(Collected data entries)
────────────────
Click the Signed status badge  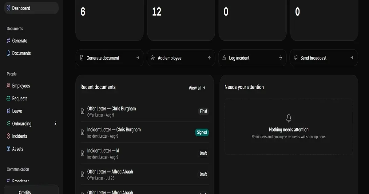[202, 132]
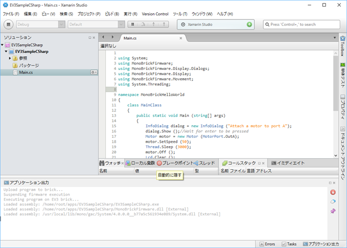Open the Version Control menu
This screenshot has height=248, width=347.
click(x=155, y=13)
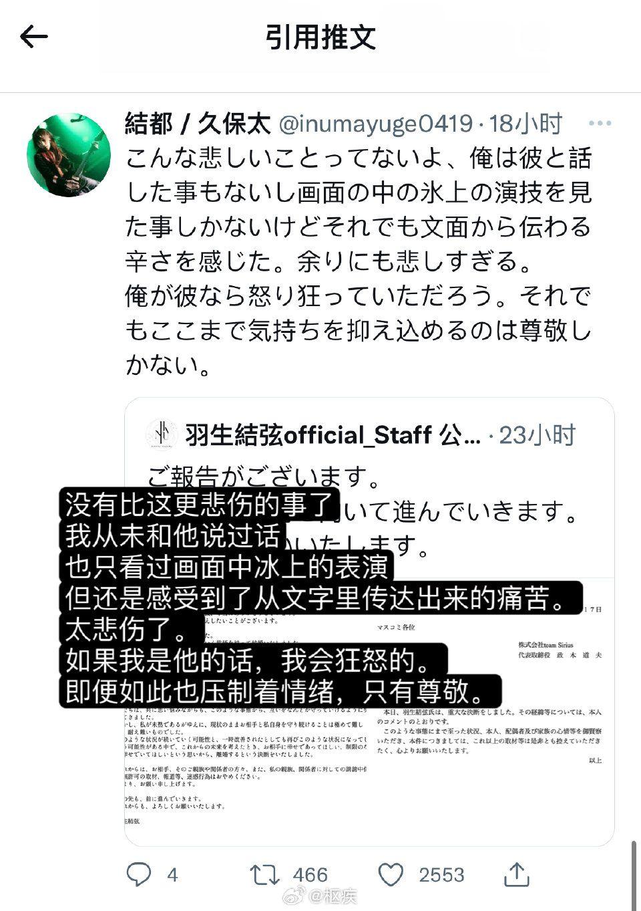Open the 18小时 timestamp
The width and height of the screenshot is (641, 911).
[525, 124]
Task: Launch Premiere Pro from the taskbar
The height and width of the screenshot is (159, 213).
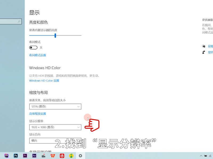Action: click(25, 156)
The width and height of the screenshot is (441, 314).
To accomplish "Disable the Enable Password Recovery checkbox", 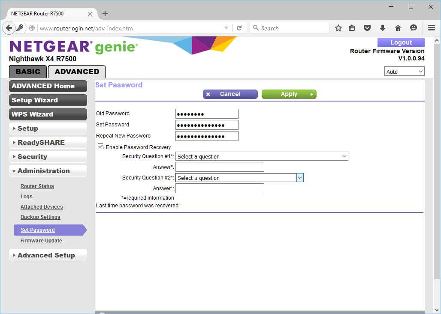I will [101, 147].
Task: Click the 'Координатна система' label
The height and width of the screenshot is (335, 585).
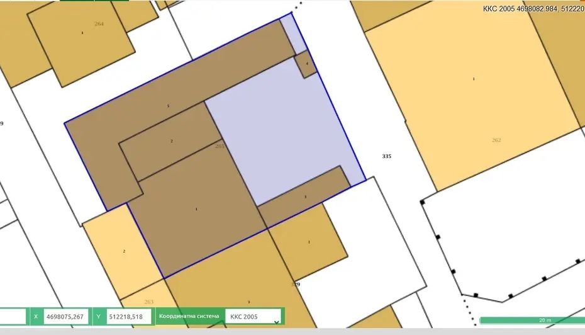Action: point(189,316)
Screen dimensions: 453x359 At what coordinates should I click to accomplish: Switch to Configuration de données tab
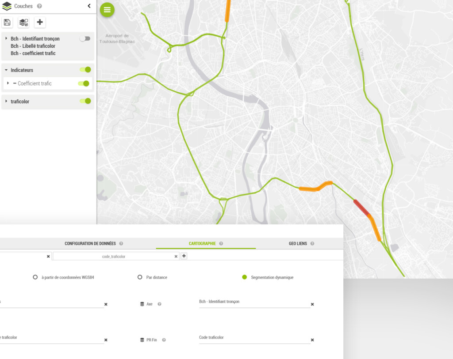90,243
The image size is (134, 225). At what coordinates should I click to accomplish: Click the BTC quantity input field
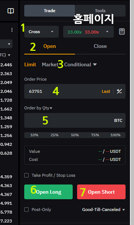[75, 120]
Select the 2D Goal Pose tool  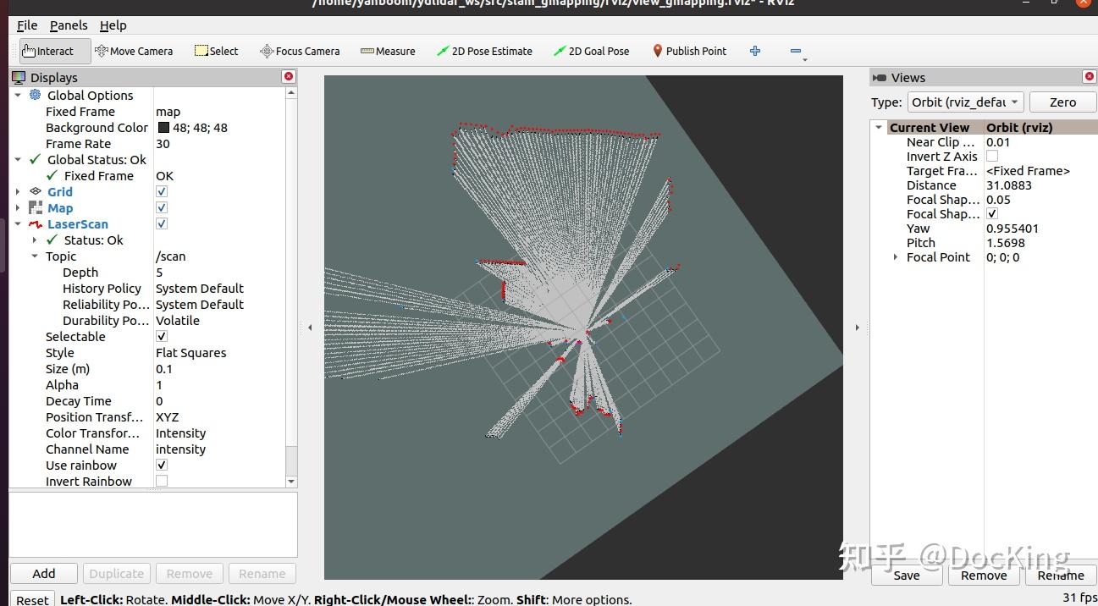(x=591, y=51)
────────────────
Across the records above, how many lines hold the string "Task"? The number alone will do.

2